Not only will it be necessary to address the expansion of European sovereignty, but it will also be necessary to do so in respect to economic ties with China. While the conflict in Ukraine is helping to restore transatlantic cooperation, rivalry and antagonism with China are regaining their visibility. Dependence on China is often seen very differently politically in the member states of the EU, and these evaluations are also sometimes extremely different from one another.


The trade, investment, and innovation relationships between Germany and China are very vital to both countries' economies (and vice versa). The Chinese market is the most important sales market in the world for a number of well-known enterprises. On the other hand, this indicates that these businesses are at an increased danger of being embroiled in political problems, such as those pertaining to Taiwan. The problem of violating workers' and people's rights in China is also becoming an increasingly pressing concern. 


The China policy of Germany and the rest of Europe has to create a new equilibrium in this regard in order to maintain the benefits of economic interchange to the greatest extent feasible while minimising the possibility of putting oneself in a position of excessive vulnerability. One thing is abundantly clear: unlike the situation in Russia, an immediate and extensive withdrawal from the economy of China is today unimaginable. This is in contrast to the situation in Russia. Dependencies, on the other hand, need to be reviewed in a realistic manner and, if required, eliminated.


The European Union (EU) is working toward greater independence from China in terms of raw materials, especially rare earths, which are vital for the future viability of European industry. This goal is being pursued with the help of the Raw Materials Act. In principle, Germany and the other member states of the EU should carry out their future China policy in close coordination with the European partners. A more robust transatlantic coordination appears to be desirable in this context as well, provided that neither party gives up its own, potentially divergent interests right from the off.


In light of the fact that the World Trade Organization is likely to become ineffective in the not-too-distant future, the issue of whether or not there will be any future meaningful international collaboration that goes beyond dealing with China emerges.
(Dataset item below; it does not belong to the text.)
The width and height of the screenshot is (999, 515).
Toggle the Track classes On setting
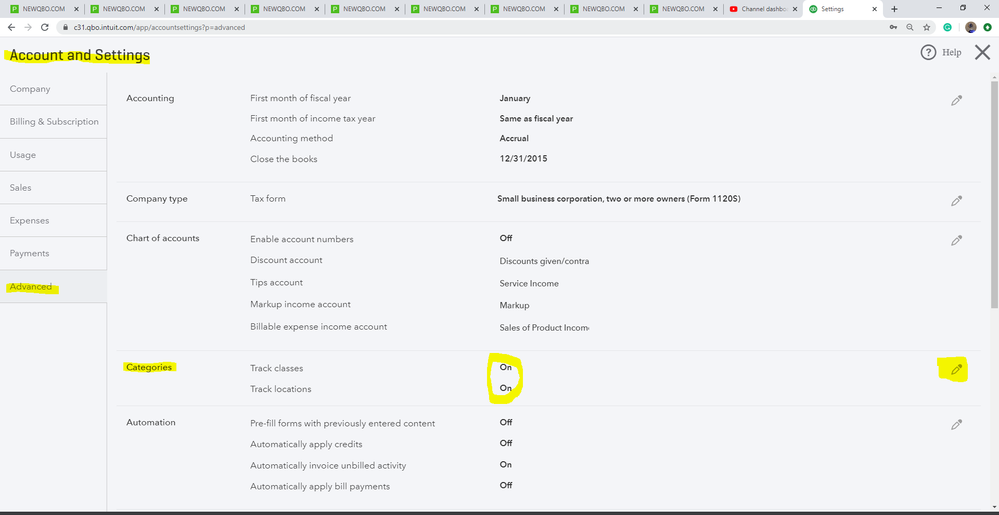[x=506, y=367]
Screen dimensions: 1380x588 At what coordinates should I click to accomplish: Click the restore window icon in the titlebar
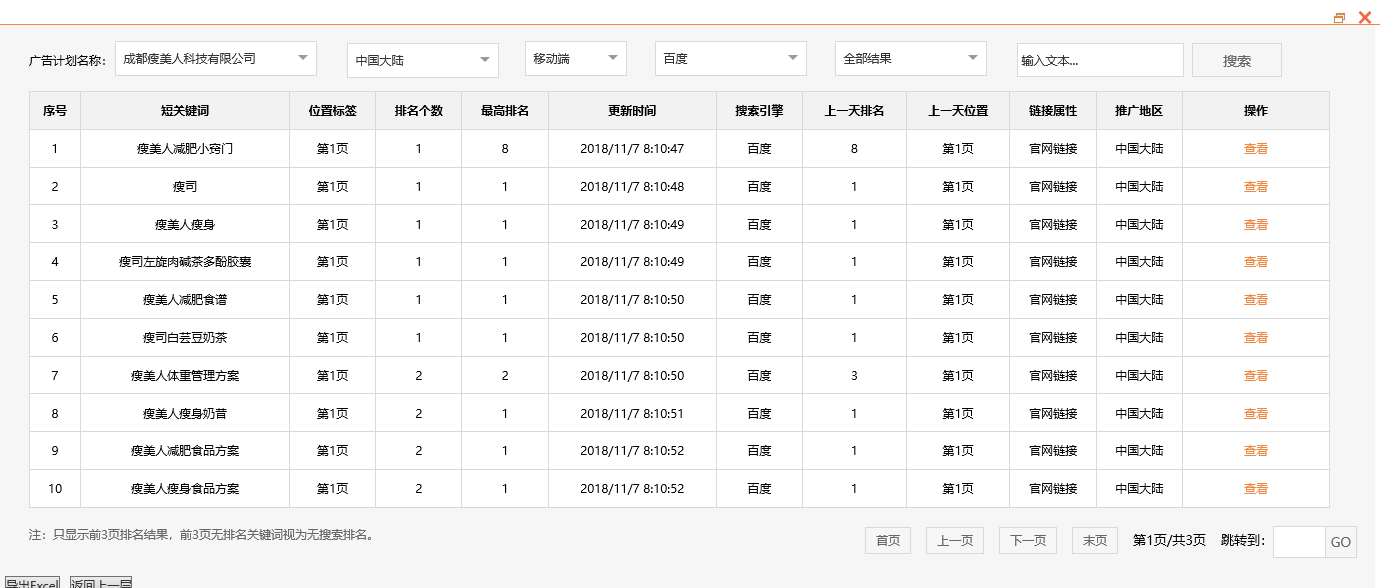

Do we now require additional partnerships on the national level, such as for the supply of energy or raw materials, or do we need to redouble our efforts to bring about the conclusion of EU trade agreements, such as the planned restart of negotiations with India or the more advanced negotiations with Mexico, Indonesia, Australia, New Zealand, and Mercosur?


When it comes to the process of determining how global economic relations will be shaped, multilateral accords that have been openly and honestly negotiated are unquestionably the best option. Because they exclude third parties and provide an increasingly complicated international regulatory environment, bilateral trade agreements, such as the one that was recently reached between the EU and Japan, are only the second-best choice. On the other hand, in the event that multilateral attempts and solutions are thwarted over the course of a longer period of time, there should be a return to a more aggressive discussion of support for bilateral accords.


If they are negotiated in a democratically transparent manner and contain minimum standards for social and ecological rules and improve these rules compared to the status quo, then bilateral trade agreements can also play a positive role in a world trading system. Unfortunately, comprehensive, functioning multilateral agreements are probably not going to be realistic in the foreseeable future. However, bilateral trade agreements can play a positive role in this system.